I was highly skeptical because it just seemed too good to be true, and thus was most likely untrue. So I rang them to find out more. A so-called *Colin Fraser* rang back. When I asked for documented evidence that the 24 month trading log was generated in real time by their program, he just re-iterated that the figures quoted are verifiable through the Australian Stock Exchange. So it is safe to conclude that they have been generated retrospectively. Just like saying *after *a horse race these are the horses you should have chosen, and, yes, we have a program to do that. Just give us $18,900.

It was bad enough that the graphs showed at least a 100% return on investments per year (ignoring the up-front $18900), but dear old Colin stated that I could expect returns of 18% per month!!! Over 200% per year. And, yes I am lucky to be in WA because all available units have been sold in NSW and SA, but there are  3 left  in WA, but I would need to commit (what? Financial suicide?) soon.

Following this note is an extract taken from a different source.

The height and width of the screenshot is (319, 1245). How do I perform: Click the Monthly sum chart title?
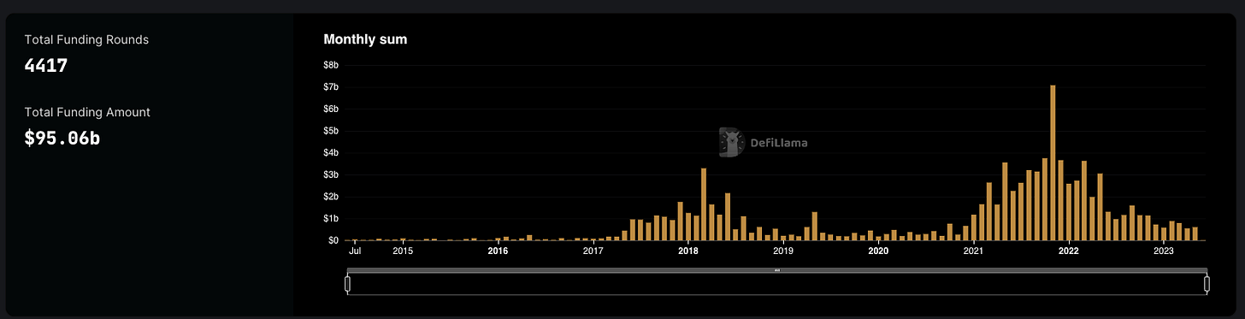click(365, 39)
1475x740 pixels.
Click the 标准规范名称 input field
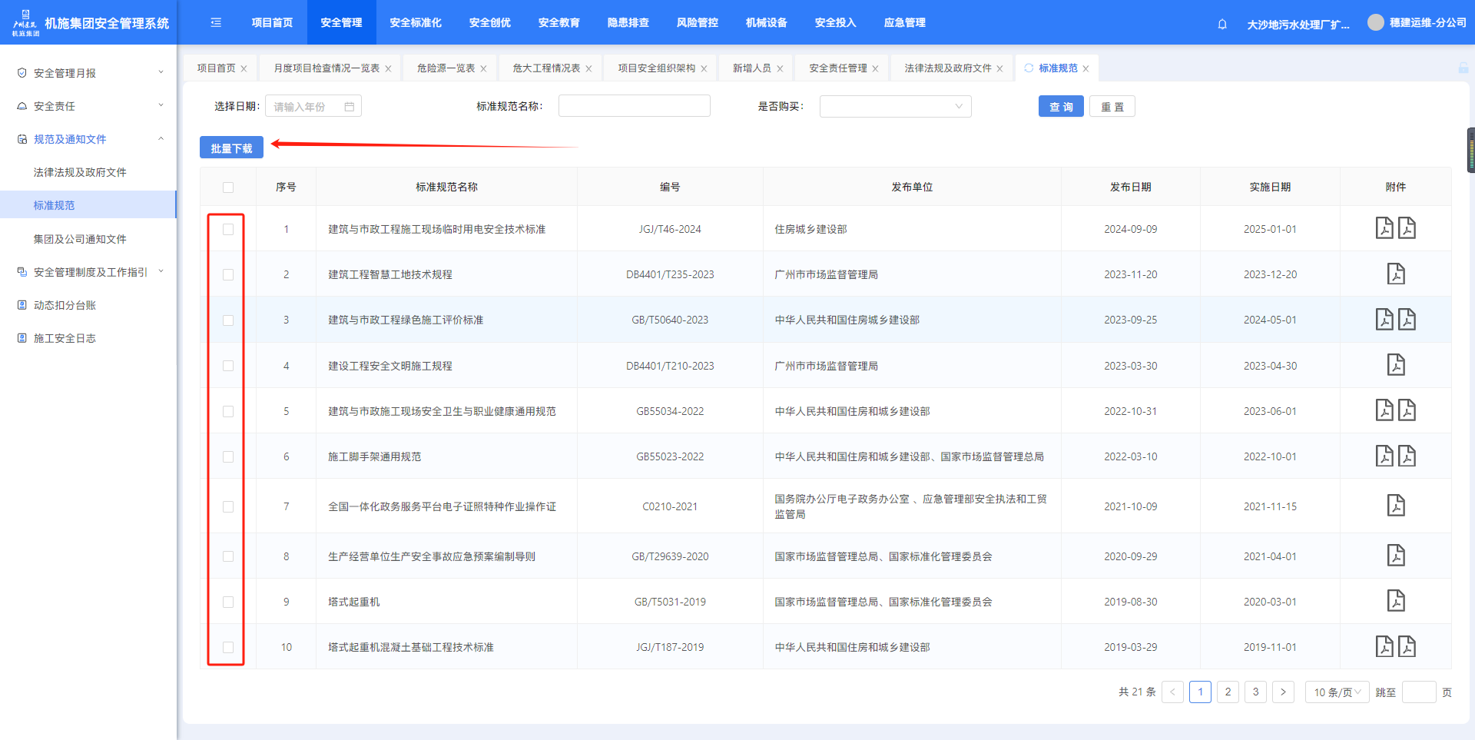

I am a recently retired guy who has been looking at investment opportunities. This is definitely not one of them, and I fear that this group of crims is now targeting elderly, retired, and hopefully with no computer savvy, via mailing lists using flashy prospectus-like brochures. These softer targets that won't get to see this blog until it is too late.


----------



## DavidScoop (24 July 2013)

Good research work guys. 
I was sent a brochure out of the blue this week, unsolicited from them two days ago. A phone call the next day to see if I had received the brochure. "Carl" started ringing regularly saying there was only four packages left. I told them I wanted to navigate their program online with them on the phone, to which they agreed. Two hours later Graham rang again saying only two packages left and wanted a deposit to secure one of the last ones left for the year, supposedly.
Told them I wasn't prepared to commit until I had researched it and told them I wouldn't be doing anything until 8pm in the evening when they rang me. "Graham" said they would ring at 8pm if there were any packages left for Victoria indicating a rather exclusive club...I suspect a rather exclusive club of the "Ripped Off" -Buyer beware!!!!


----------



## gruffa (18 August 2013)

I did another google search on these guys today. thanks goodness the aussiestockforums comes up on the first page as I think all the other results are pages generated by 1wealth, or their pitiful facebook page ( 1 like).
Most of the article pages are self promoting submissions to artcile submission websites. And we all know the fake blog too.
I have a website  to tryto highlight these kind of scams. Someone from this forum contacted me about 1wealth and suggested that we need to keep our alerts on page 1 of Google. I will write a post about 1wealth and also link back to this forum post, and at least if I get a few clicks it will help us both get or stay on page 1. (dont worry, there is nothing to buy on my website..it is just informational)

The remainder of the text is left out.